I was puzzled by the headline in the print newspaper: “Climate change is simple; the politics not so much.” This would lead people to think that the article would be about the simplicity of science and why politics confuse the issue. The essay did not just augment the high school science that was so clearly explained (oh, if only I had a teacher like Coblenz in high school), but it augmented the whole public discussion with his research on Swedish scientist Svante Arrhenius. Perhaps a better title would have been “What we fail to comprehend, we are destined to relearn”.

If politics is in a statement with climate, people do not read on, I fear.

Mary Pat Whitney, Georgetown

Teachers deserve respect

High-quality journalism has always been important to the Herald-Leader. Linda Blackford’s regular contributions to the Opinion page are essential for a better-informed citizenry.

Her recent opinion piece about Kentucky public schools ranking was a superior journalistic accomplishment, one of the more important and informative columns on our state’s K-12 education system.

In addition to describing accurately the administration’s heavy-handed and disrespectful treatment of the public schools in Kentucky, she reminded us that our sitting governor, now running for re-election, has called out public school teachers for having a “thug mentality.” We entrust our most precious asset — our children — to the public schools. It is time to give them the respect they deserve.

Carole Boyd, Lexington

Act instead of hating

I wonder what future presidencies will be like. It is disconcerting to see such hatred directed towards a president or his supporters. It is sad that people listened to the call to resist and impeach, not realizing how it gridlocks our government. Imagine the $35-plus million spent on the Mueller report instead being used to repair infrastructure. Imagine the hours used for congressional hearings being spent to improve health care or fixing prescription drug costs.

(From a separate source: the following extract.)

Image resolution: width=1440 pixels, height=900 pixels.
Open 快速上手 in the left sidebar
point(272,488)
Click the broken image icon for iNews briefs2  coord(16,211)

Instead of hating, maybe focus on:

Challenging the elites who use private planes, which unnecessarily pollute the air.

Challenging local governments to require reuse/restore derelict areas before allowing building on undeveloped land. Our planet cannot become all concrete.

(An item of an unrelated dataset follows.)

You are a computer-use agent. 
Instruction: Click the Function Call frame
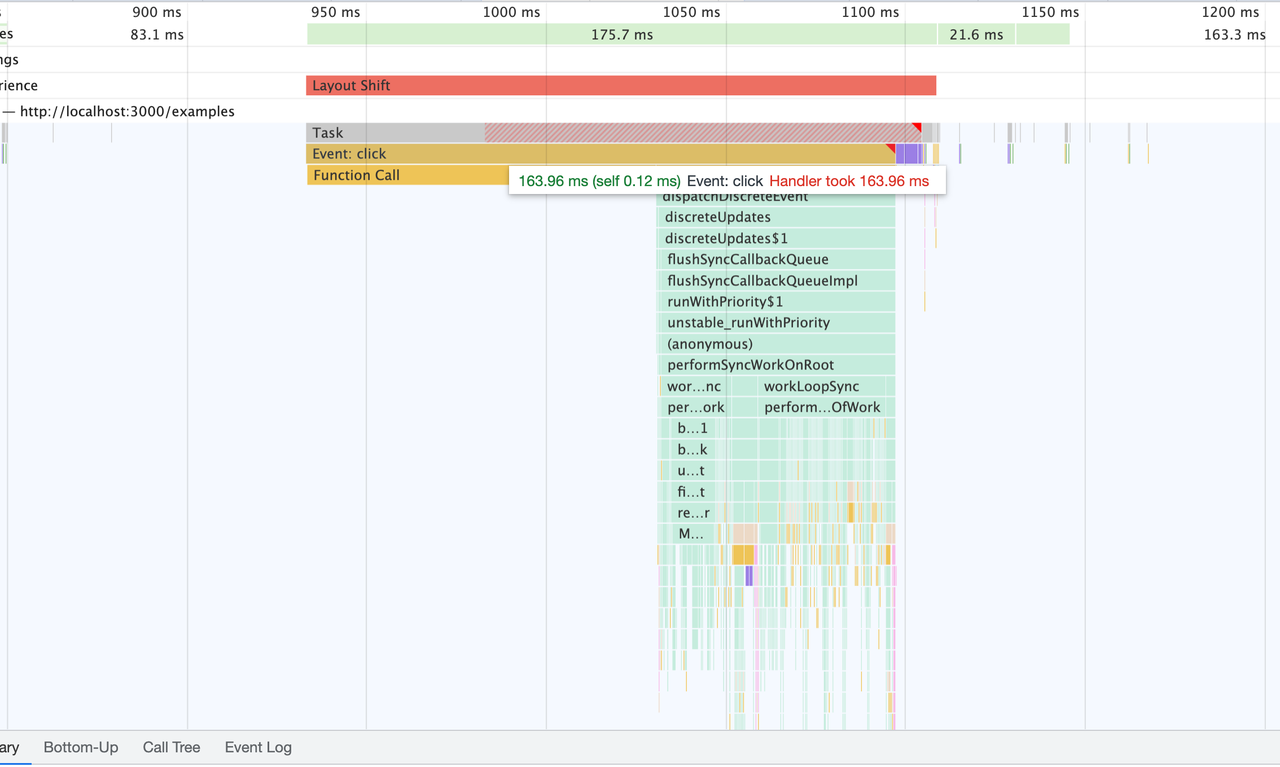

Telling Congress to work together on America’s issues and not fight every single day.

Asking Congress to vote on new trade agreements that bring jobs and money back to this country.

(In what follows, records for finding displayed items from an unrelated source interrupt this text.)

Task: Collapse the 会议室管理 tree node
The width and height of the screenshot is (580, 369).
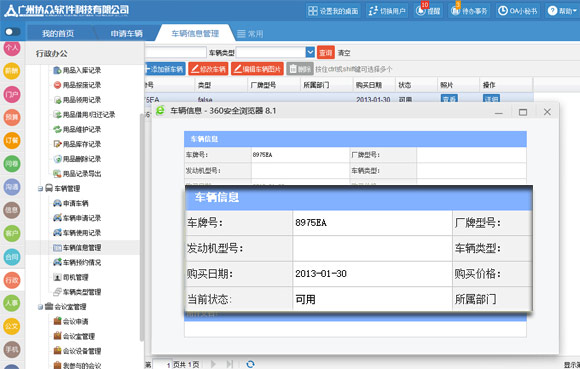Action: click(40, 307)
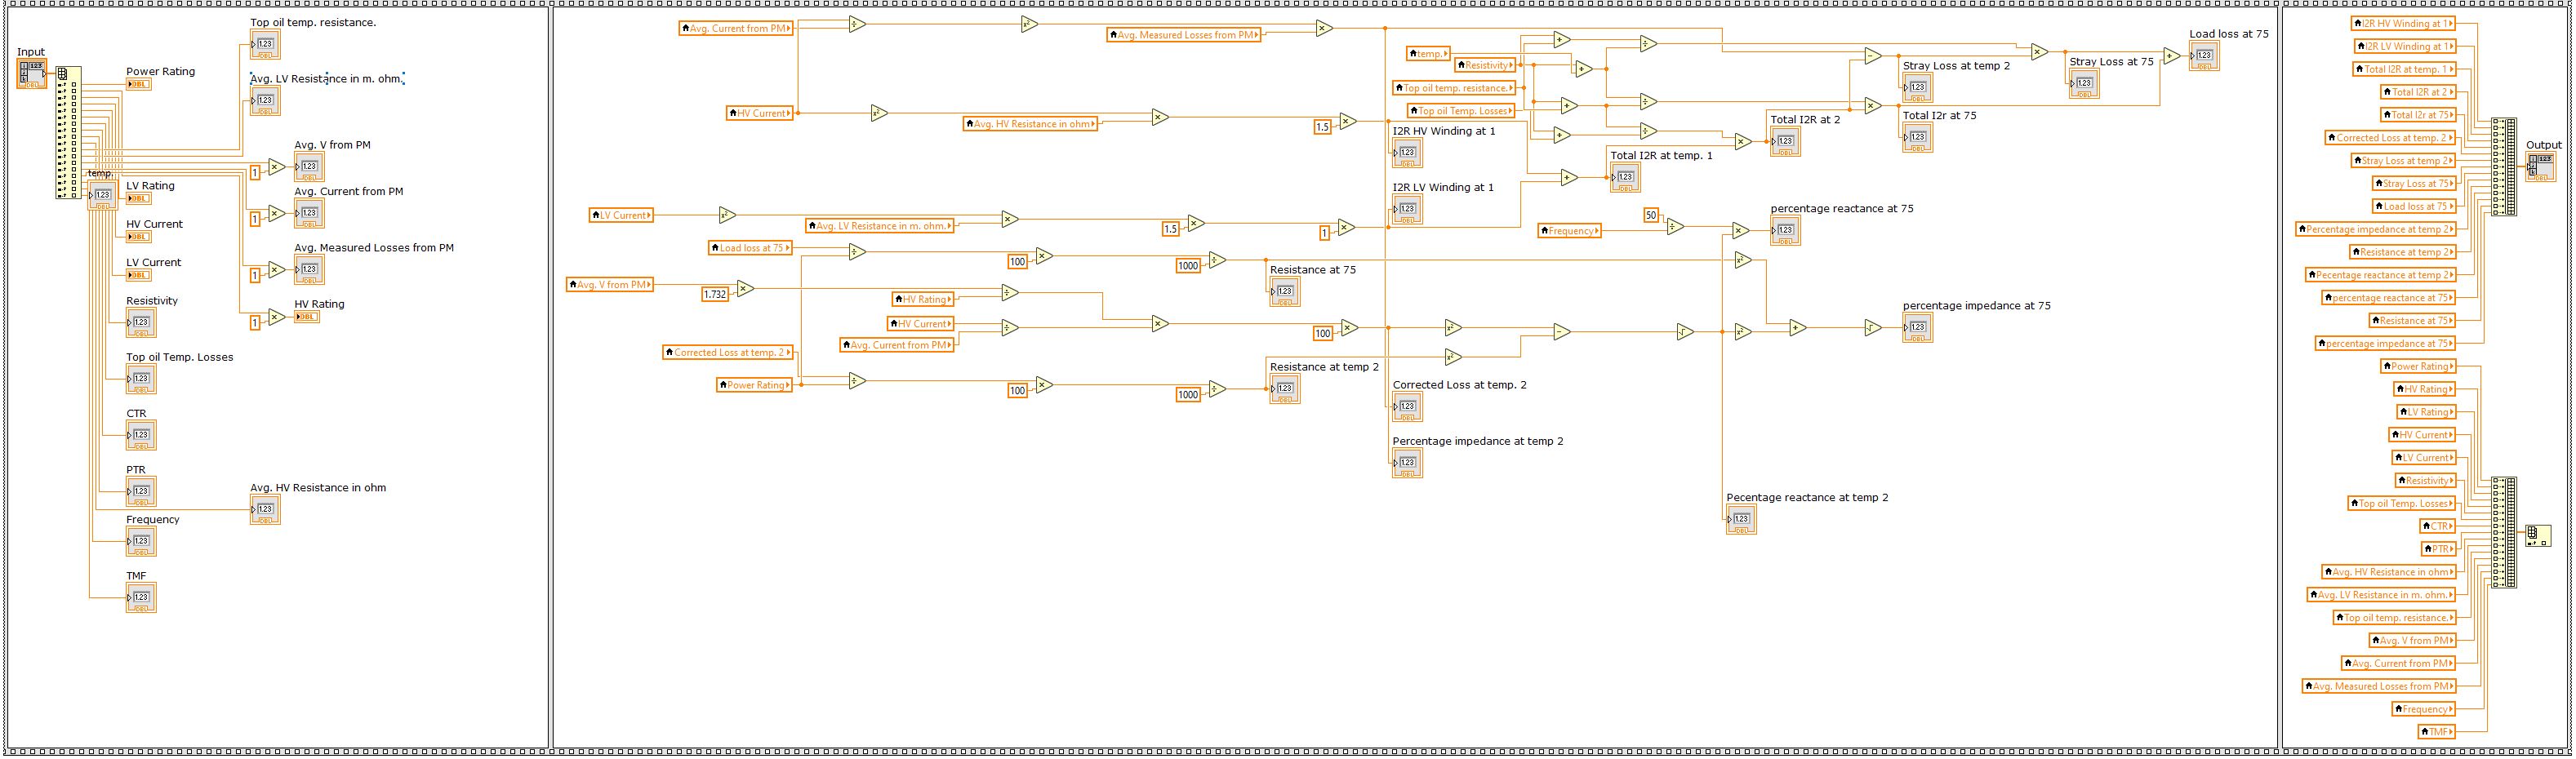Select the Corrected Loss at temp. 2 indicator terminal
This screenshot has width=2576, height=759.
1407,406
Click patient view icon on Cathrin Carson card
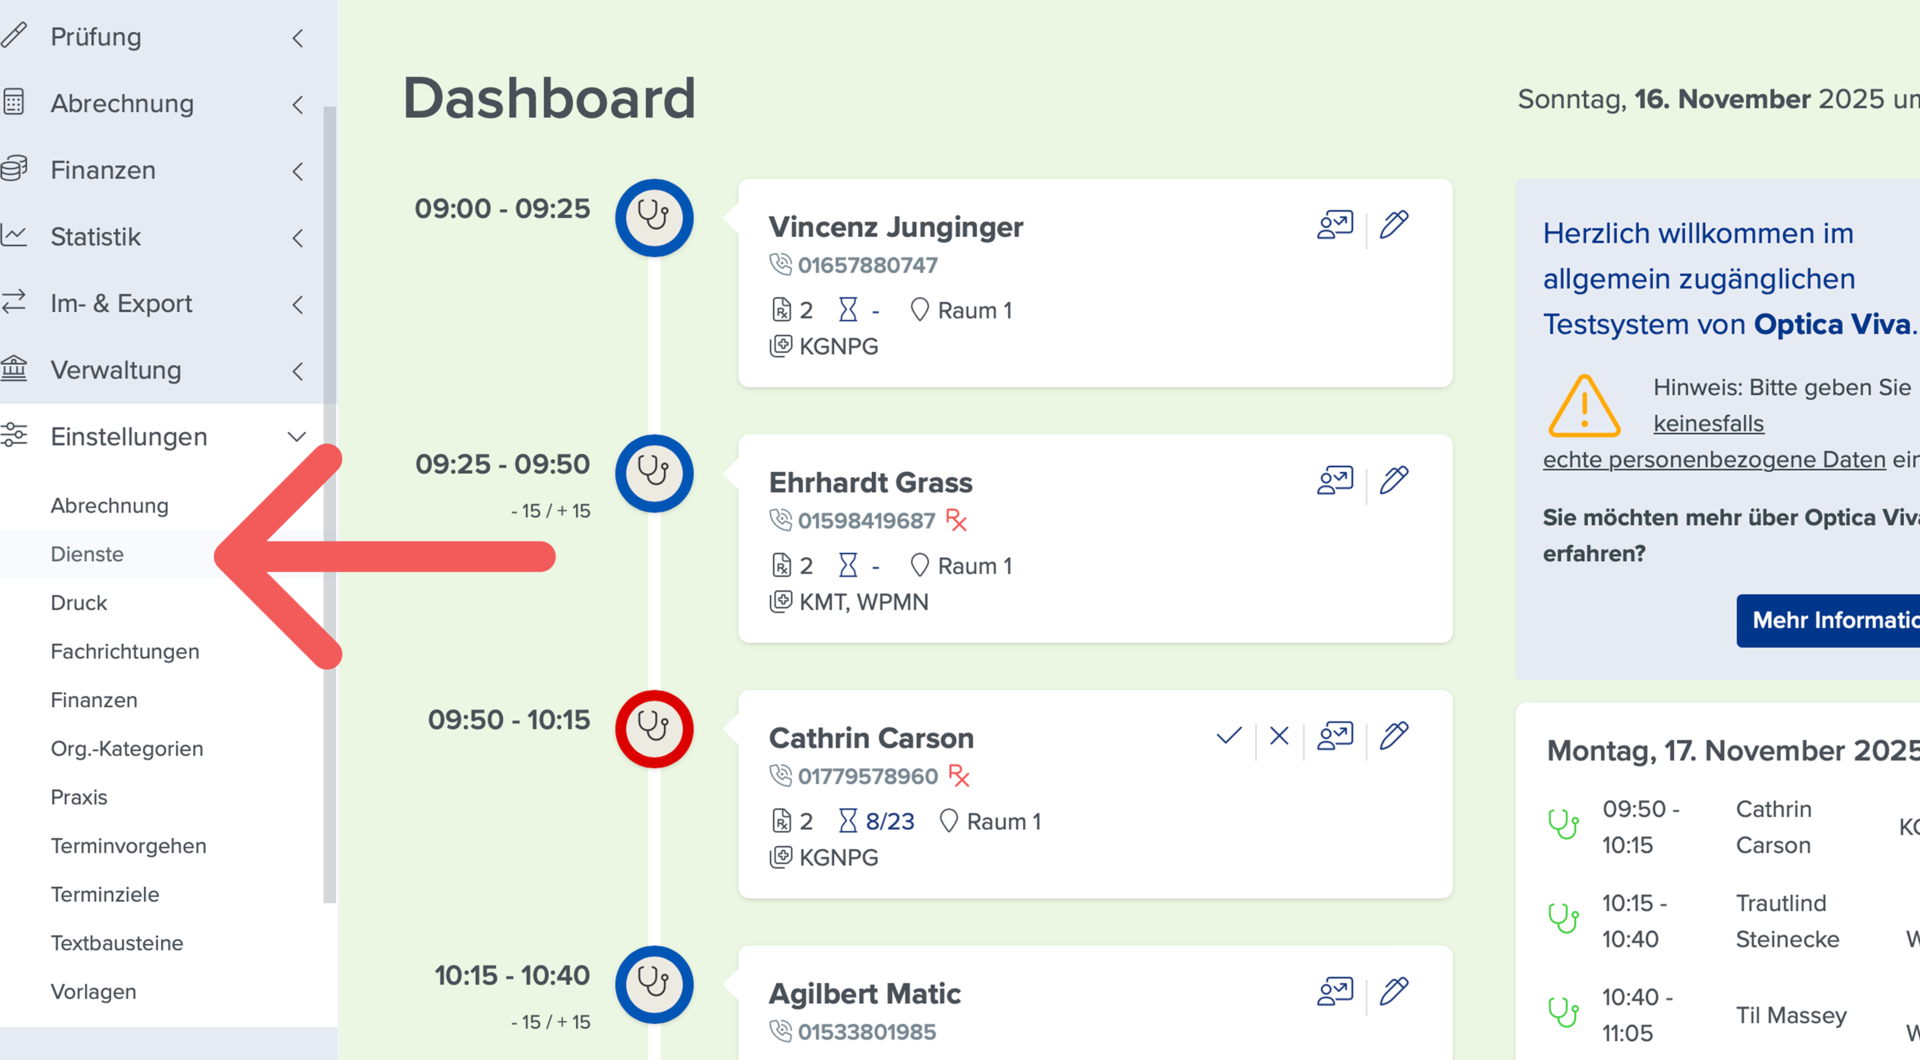This screenshot has width=1920, height=1060. click(1335, 736)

Imagine if instead of resisting, people demanded improved infrastructure, healthcare and immigration reform and power-grid overhaul. I guess hate is easier. I guess “feel-good protesting” is easier than fixing the hard problems. Convincing people to resist and protest has gridlocked our government, which might have been the plan all along. Instead of fighting, maybe it would be better to ask why.

Lauranne Williams, Lexington

What else do people need?

Watching current events unfold, I am continually astounded by the number of people who unflaggingly defend our current president. How much evidence is required for them to consider the man is unfit for office? Forget “fake news.” Even if the media was conspiring against him and nothing reported could be believed, one has only to observe his actions to know Donald Trump is not serving the majority of Americans. Consider that he has systematically recalled the environmental regulations that could save our planet, to put money in the pockets of energy moguls who can fund his political ambitions. Consider that his proposed 2020 budget would take food out of the mouths of children and seniors by eliminating senior and WIC farmers’ market benefits, SNAP-Education, and the TANF contingency fund. It would cut SNAP by 30 percent, WIC by 15 percent, and slice $1.7 billion from school meals over 10 years. Medicaid and Affordable Care Act subsidies would be cut over 10 years by $777 billion. CDC and NIH funding and health research programs would be drastically reduced, as well.

Trump has stolen our voices by perverting our legislative system, allowing foreign governments to manipulate social media and inviting them to intervene in our political processes.